■ Records for this exercise
►

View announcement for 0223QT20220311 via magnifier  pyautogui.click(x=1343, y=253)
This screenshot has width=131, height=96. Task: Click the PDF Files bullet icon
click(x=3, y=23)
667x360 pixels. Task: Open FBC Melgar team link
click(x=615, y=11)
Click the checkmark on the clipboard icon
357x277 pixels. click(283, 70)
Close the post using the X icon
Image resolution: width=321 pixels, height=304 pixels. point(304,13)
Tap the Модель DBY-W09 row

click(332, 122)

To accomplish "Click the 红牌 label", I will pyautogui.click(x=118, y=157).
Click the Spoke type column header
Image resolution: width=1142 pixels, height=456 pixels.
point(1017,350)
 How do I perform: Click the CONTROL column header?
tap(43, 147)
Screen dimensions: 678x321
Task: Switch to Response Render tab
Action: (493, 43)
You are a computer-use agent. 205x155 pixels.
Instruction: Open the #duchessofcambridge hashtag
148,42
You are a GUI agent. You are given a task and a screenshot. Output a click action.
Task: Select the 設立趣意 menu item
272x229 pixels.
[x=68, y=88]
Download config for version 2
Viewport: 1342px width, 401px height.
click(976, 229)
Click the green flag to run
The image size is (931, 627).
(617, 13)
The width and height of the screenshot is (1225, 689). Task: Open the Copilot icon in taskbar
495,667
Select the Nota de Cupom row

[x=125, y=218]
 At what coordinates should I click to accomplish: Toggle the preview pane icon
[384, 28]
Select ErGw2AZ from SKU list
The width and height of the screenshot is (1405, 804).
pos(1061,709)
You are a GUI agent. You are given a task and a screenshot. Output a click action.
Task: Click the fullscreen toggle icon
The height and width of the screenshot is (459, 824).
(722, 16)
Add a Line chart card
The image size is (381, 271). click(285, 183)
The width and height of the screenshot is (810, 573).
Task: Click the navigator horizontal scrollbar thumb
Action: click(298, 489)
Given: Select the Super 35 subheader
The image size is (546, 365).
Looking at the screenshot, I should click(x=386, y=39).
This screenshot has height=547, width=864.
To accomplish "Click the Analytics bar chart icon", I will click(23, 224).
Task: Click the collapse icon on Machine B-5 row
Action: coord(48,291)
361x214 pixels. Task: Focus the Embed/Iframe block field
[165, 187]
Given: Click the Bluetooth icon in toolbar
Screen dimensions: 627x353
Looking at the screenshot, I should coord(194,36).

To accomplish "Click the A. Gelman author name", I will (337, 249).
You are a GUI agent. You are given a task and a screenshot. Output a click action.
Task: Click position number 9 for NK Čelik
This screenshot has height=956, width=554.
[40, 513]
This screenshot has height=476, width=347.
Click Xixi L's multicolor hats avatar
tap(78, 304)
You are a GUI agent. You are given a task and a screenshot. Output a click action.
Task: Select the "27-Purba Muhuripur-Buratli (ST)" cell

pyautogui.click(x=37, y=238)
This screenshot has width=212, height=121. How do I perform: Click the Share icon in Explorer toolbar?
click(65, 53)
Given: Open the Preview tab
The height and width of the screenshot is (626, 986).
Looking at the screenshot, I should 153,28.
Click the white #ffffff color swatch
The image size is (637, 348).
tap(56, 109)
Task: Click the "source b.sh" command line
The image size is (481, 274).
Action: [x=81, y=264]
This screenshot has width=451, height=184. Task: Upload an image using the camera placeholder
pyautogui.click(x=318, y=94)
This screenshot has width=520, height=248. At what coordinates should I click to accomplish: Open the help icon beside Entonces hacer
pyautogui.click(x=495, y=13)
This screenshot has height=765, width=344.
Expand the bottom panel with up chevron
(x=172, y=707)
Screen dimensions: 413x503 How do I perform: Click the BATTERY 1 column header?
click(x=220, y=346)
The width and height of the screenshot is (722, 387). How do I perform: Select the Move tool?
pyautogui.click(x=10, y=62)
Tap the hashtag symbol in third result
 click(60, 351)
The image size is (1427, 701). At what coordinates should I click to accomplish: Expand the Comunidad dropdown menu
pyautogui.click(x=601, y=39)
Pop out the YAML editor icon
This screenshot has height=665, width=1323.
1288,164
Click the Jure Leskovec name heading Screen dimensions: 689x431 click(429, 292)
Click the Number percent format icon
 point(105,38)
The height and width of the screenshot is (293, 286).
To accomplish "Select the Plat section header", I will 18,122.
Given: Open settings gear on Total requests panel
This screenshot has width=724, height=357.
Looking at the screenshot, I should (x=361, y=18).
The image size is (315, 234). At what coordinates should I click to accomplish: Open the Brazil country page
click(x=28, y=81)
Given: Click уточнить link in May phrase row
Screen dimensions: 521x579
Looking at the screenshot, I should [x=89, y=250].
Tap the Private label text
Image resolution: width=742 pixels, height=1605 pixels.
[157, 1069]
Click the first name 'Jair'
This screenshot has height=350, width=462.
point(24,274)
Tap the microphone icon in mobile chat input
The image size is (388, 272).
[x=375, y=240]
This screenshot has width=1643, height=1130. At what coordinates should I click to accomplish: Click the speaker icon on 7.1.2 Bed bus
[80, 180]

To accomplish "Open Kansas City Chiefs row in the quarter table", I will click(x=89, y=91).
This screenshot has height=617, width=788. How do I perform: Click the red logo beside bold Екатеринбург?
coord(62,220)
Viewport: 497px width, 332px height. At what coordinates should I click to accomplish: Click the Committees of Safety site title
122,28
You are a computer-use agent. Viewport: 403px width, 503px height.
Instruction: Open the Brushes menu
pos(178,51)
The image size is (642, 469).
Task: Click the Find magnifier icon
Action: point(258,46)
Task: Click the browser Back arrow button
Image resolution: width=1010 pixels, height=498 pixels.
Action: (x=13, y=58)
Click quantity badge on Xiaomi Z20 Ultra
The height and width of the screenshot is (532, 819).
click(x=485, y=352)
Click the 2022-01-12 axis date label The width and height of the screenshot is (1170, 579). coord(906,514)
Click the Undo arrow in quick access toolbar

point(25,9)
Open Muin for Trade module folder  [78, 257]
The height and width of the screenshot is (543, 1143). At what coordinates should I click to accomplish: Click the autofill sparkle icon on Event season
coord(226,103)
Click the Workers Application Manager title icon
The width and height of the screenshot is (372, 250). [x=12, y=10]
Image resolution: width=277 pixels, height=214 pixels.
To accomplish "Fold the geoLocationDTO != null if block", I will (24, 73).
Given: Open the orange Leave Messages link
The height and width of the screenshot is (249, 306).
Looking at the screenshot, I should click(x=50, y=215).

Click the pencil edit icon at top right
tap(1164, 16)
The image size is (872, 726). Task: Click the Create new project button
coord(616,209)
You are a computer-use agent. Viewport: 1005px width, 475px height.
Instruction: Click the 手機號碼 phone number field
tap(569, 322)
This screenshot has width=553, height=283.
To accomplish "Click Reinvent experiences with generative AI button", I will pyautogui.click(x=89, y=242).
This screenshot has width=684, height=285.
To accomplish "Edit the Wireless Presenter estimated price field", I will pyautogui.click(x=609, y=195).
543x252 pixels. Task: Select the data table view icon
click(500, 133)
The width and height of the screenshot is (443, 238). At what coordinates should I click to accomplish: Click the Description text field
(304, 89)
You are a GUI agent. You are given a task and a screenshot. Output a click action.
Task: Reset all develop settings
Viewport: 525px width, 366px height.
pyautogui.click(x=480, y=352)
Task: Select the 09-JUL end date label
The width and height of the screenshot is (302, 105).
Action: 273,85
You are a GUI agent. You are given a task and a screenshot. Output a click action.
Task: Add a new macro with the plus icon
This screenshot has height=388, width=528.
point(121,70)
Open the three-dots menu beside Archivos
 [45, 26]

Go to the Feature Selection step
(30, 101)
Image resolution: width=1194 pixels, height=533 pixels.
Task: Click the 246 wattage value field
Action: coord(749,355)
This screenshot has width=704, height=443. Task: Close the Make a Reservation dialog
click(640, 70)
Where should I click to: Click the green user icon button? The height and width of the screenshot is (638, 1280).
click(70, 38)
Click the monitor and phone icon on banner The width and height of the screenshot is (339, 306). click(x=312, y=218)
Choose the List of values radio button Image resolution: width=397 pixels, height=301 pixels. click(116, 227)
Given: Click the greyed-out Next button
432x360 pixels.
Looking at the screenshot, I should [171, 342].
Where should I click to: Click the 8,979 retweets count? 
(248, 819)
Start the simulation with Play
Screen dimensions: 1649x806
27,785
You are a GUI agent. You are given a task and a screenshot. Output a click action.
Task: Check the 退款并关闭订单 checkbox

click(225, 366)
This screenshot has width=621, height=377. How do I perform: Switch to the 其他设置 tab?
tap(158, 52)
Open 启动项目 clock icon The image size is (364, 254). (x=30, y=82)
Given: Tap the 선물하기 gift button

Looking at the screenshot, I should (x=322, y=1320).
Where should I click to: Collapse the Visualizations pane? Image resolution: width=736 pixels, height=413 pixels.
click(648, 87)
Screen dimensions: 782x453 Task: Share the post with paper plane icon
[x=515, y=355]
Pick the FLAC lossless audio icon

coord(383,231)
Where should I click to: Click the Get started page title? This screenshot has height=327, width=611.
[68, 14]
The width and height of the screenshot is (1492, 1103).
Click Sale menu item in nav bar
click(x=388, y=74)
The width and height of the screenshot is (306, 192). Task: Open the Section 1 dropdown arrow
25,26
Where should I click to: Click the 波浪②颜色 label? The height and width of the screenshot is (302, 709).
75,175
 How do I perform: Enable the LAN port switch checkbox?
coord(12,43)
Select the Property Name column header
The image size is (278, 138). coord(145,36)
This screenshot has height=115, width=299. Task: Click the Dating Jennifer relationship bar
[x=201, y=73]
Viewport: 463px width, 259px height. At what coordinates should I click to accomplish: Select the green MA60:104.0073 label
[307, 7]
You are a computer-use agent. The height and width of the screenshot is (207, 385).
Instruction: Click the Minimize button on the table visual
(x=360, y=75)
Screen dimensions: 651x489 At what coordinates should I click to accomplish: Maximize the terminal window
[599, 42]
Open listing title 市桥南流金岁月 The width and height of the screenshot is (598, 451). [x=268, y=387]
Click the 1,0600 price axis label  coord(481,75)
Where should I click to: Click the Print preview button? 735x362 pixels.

◄

■ Your objective
Using the listing above, work out how many lines contain the string "computer" and return only that number.

■ Problem solution
4